Retype the portion of the passage on mutant and wild-type p53 that begins with the words "Mutant and wild-type p53 interact" and ends after "with lanes 5–7).", keeping every word and mark unchanged.

Reading passage:

= Beginning of Section =

To ascertain that the wild-type p53 expressed by this dual inducible system is transcriptionally active, we determined the induction of p21, a known p53 target gene. As shown in Figure 1a–c (middle panel), p21 was highly induced by wild-type p53, but not mutant p53. Interestingly, induction of p21 by wild-type p53 was diminished in the presence of conformational (Figure 1a) or contact site (Figure 1b,c) p53 mutants. This indicates that mutant p53 is dominant negative over wild-type p53.
Mutant and wild-type p53 interact physically and are coexpressed when both are expressed in the dual inducible system
It is known that mutant and wild-type p53 form a heterotetramer both in vitro and in vivo (Milner and Medcalf, 1991). Thus, we investigated the physical relationship of these proteins in our system. The interaction between mutant and wild-type p53 was determined by immunoprecipitation/Western blot analyses. When the HA-tagged mutant p53(R273H) was immunoprecipitated by anti-HA antibody, the FLAG-tagged wild-type p53 was found in the anti-HA immunoprocipitates only from cell extracts containing both mutant and wild-type p53 (Figure 2, compare lane 8 with lanes 5–7).
Although mutant and wild-type p53 expression was selected for in our stable cell lines, we wanted to ensure that these proteins were being expressed within the same cell. This was accomplished using immunofluorescence staining of HA-tagged mutant p53(R273H) and FLAG-tagged wild-type p53. As shown in Figure 3, mutant p53 was detected by polyclonal anti-HA antibody (red) and wild-type p53 by monoclonal anti-FLAG antibody (green) in the same cell when both proteins were induced. When these images were merged, the fluorescent signal was altered, suggesting that mutant and wild-type p53 were localized in the same compartment of nucleus. Therefore, the diminished induction of p21 is likely due to the direct dominant negative effect of mutant p53 on wild-type p53.
Mutant p53 inhibits the ability of wild-type p53 to transactivate its target genes
The decreased induction of p21 protein (Figure 1) indicates that mutant p53 inhibits the ability of wild-type p53 to transactivate the p21 gene. Previous studies have shown that mutant p53 can inhibit the ability of wild-type p53 to regulate p53-responsive reporters (Kern et al., 1992; Joers et al., 1998; Aurelio et al., 2000). The dual inducible system is advantageous in that it allows us to evaluate transactivation of endogenous p53 target genes. This analysis brings us closer to understanding the mechanism of the dominant negative effect. At the transcript level, both conformation mutant p53(R175H) and contact site mutant p53(R273H) markedly reduced the ability of wild-type p53 to increase expression of genes involved in the cell cycle arrest (p21), apoptosis (PIG3 and FDXR), and the p53 negative regulator (MDM2) (Figure 4).

= End of Section =

Dataset records:
= Beginning of Section =

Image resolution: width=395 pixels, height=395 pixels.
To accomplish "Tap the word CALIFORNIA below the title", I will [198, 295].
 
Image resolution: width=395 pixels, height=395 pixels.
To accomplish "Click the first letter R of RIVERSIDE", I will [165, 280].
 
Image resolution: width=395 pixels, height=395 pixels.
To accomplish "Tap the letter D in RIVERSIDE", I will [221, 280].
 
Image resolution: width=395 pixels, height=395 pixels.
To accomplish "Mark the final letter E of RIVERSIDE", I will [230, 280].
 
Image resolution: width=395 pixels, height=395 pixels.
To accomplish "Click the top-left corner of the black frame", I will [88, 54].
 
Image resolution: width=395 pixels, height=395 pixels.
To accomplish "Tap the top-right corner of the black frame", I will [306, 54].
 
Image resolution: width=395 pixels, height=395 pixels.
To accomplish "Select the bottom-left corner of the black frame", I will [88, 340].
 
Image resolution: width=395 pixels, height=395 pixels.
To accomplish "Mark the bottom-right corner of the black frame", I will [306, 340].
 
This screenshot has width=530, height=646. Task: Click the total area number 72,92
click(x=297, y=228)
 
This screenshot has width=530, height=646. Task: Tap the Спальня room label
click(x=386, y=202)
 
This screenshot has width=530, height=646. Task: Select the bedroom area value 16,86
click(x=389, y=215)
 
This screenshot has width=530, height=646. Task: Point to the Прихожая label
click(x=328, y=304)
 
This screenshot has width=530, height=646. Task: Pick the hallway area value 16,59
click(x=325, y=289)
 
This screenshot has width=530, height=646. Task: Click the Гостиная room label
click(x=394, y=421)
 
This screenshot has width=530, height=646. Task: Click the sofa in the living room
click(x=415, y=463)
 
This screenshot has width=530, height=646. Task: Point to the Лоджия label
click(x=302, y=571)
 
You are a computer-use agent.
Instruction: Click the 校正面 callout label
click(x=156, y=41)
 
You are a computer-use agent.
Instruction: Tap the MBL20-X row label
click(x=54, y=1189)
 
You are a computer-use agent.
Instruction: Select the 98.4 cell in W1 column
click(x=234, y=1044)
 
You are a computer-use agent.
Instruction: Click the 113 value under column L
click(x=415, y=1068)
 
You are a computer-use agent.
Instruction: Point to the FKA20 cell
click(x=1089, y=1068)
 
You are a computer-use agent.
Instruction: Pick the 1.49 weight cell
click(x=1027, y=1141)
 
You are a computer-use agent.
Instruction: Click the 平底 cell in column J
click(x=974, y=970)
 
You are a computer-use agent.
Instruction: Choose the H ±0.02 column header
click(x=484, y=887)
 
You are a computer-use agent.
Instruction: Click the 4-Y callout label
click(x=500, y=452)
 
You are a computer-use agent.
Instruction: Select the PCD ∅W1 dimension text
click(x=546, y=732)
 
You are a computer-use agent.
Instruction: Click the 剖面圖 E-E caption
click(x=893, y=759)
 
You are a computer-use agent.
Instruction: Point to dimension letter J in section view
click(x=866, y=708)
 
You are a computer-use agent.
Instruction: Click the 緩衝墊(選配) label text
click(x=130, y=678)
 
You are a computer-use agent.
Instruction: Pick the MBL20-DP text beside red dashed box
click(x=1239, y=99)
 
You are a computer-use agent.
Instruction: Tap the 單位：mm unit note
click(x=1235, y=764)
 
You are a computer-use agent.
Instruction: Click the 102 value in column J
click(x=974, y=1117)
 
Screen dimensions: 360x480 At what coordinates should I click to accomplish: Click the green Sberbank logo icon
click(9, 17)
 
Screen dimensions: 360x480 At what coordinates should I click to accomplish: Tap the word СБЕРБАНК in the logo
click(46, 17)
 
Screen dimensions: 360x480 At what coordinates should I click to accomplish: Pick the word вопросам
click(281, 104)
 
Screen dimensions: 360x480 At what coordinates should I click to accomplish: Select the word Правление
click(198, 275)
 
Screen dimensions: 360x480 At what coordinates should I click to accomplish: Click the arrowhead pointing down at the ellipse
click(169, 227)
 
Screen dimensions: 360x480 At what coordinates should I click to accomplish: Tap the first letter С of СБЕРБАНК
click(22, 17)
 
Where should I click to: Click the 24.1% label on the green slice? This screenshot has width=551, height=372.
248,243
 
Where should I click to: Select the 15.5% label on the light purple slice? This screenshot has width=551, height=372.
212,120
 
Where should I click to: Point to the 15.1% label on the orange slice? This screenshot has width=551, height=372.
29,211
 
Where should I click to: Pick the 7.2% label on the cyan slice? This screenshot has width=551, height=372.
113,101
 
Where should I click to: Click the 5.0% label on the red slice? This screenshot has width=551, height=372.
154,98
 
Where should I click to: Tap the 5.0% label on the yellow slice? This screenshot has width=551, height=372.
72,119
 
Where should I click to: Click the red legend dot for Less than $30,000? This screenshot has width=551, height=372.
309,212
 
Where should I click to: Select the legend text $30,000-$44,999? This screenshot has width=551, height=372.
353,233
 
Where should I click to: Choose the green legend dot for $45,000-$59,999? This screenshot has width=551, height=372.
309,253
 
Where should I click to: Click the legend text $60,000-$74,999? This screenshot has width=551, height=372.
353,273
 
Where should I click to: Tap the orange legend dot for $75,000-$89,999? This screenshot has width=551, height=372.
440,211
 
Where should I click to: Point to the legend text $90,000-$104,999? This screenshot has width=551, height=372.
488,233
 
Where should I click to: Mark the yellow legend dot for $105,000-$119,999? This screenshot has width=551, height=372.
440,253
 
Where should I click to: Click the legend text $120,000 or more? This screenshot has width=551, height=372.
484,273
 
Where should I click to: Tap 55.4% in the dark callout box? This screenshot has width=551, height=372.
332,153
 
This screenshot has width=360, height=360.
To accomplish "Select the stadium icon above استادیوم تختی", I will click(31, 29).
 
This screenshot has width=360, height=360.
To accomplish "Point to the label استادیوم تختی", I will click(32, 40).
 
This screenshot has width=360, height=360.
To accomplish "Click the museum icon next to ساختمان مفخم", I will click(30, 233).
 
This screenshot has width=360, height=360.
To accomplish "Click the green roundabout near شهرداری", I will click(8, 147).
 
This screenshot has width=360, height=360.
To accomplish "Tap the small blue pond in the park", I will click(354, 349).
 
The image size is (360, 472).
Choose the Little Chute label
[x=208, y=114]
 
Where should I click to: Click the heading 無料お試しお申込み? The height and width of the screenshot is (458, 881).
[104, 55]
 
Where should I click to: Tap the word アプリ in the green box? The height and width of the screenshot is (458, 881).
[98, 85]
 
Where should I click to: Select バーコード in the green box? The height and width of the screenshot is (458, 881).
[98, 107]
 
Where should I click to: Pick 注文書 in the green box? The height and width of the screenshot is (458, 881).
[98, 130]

= End of Section =

Solution to the exercise:
Mutant and wild-type p53 interact physically and are coexpressed when both are expressed in the dual inducible system
It is known that mutant and wild-type p53 form a heterotetramer both in vitro and in vivo (Milner and Medcalf, 1991). Thus, we investigated the physical relationship of these proteins in our system. The interaction between mutant and wild-type p53 was determined by immunoprecipitation/Western blot analyses. When the HA-tagged mutant p53(R273H) was immunoprecipitated by anti-HA antibody, the FLAG-tagged wild-type p53 was found in the anti-HA immunoprocipitates only from cell extracts containing both mutant and wild-type p53 (Figure 2, compare lane 8 with lanes 5–7).